Music as medicine
The use of music as a clinical therapy was the subject of WCM-Q's latest Grand Rounds lecture.
The talk delivered by Dr. Waseem Kotoub, a professional concert pianist, composer and medical doctor, was entitled Music Therapy: History, Methods and Application in Clinical Practice, and was designed to give attendees an overview of music therapy and its practical clinical applications.
The discipline is defined by the American Music Therapy Association as “the clinical and evidence-based use of music intervention to achieve individual goals within a therapeutic relationship by a professional who has completed an approved music therapy program”.
Dr. Kotoub, who trained at the Royal Academy of Music in London and received his MA from Liverpool School of Tropical Medicine, explained that although music therapy has been used since antiquity – both Plato and Boethius discussed the healing power of music – modern medicine has been slow to embrace its uses.
He said: “It was only about 25 years ago when music therapy began to be a professional, approved occupation. The US and the United Kingdom have done a lot of research around music therapy but still it is not perceived well or used well by doctors and nurses in some countries around the world.”
Dr. Kotoub said he has used music therapy with autistic children to aid the development of communication skills, and it was also used after World War II to treat mental trauma in soldiers.

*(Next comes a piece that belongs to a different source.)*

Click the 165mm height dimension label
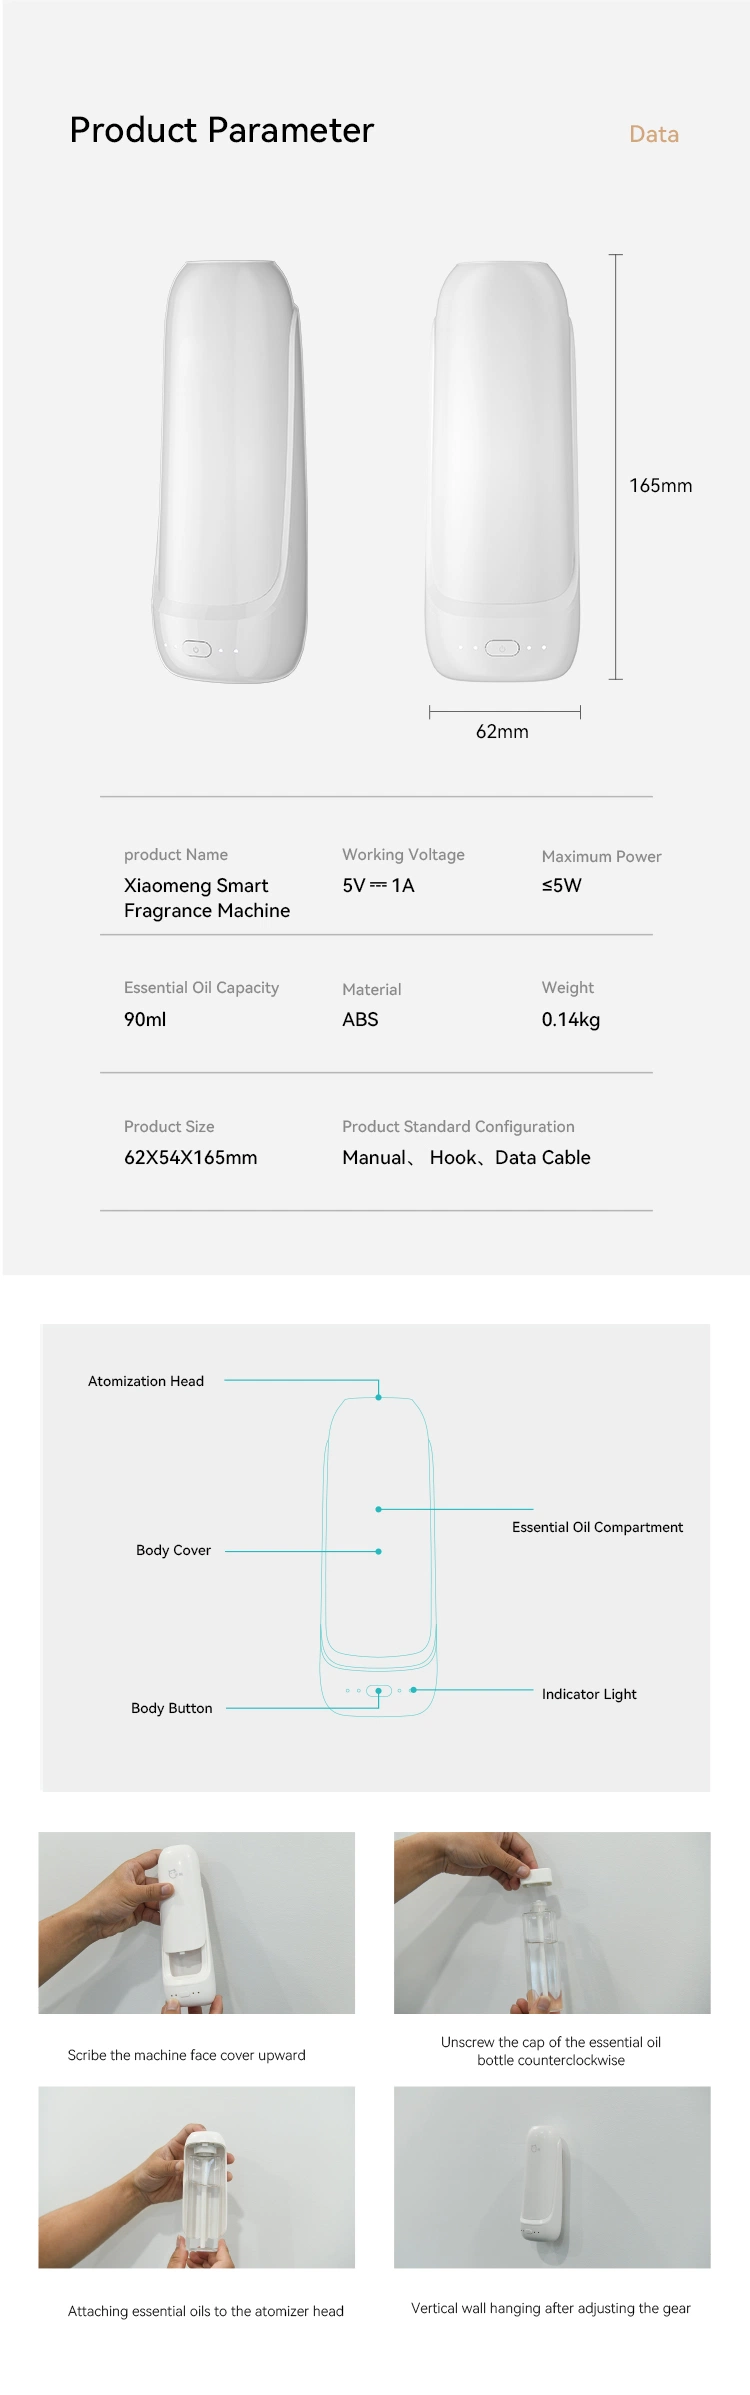This screenshot has width=750, height=2395. click(660, 485)
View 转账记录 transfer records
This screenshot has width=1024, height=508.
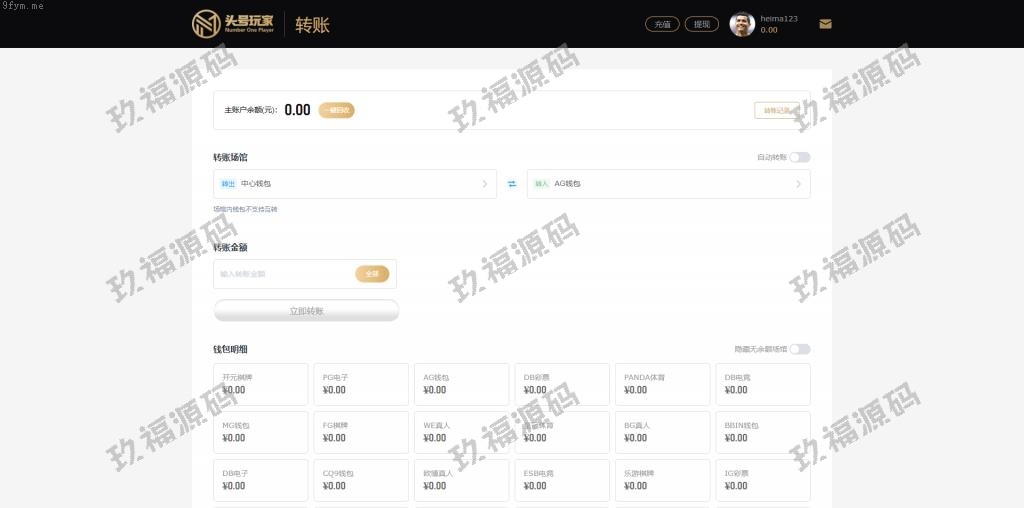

Other uses of the therapy include as a complementary treatment for conditions like high blood pressure, which has been shown to benefit from certain types of music; and as an intensive treatment for anxiety and respiratory disorders. Famously, music therapy has been shown to help people with a stutter. Dr. Kotoub explained that with stuttering, the sufferer may be able to sing normally but have difficulty speaking. This is because different parts of the brain are responsible for each action, so the music therapist attempts to ‘trick’ the brain into using the singing part for speech.
He also explained why music can be a profound pain reliever.
“It has been shown that playing music during and after surgery reduces the amount of pain killers that are needed and improves the outcome of the surgery,” he said. “Music increases dopamine which will have an impact on your vascular system. So, you get more blood coming in to the area that has had surgery and the wound will heal faster. This is the science behind what is happening.”
Music has also been proved to help in creating subcortical links between damaged brain centers, such as after strokes, and that improves a lot of patients’ lives and mobility skills.
Dr. Kotoub’s lecture was accredited locally by the Qatar Council for Healthcare Practitioners-Accreditation Department (QCHP-AD) and internationally by the Accreditation Council for Continuing Medical Education (ACCME).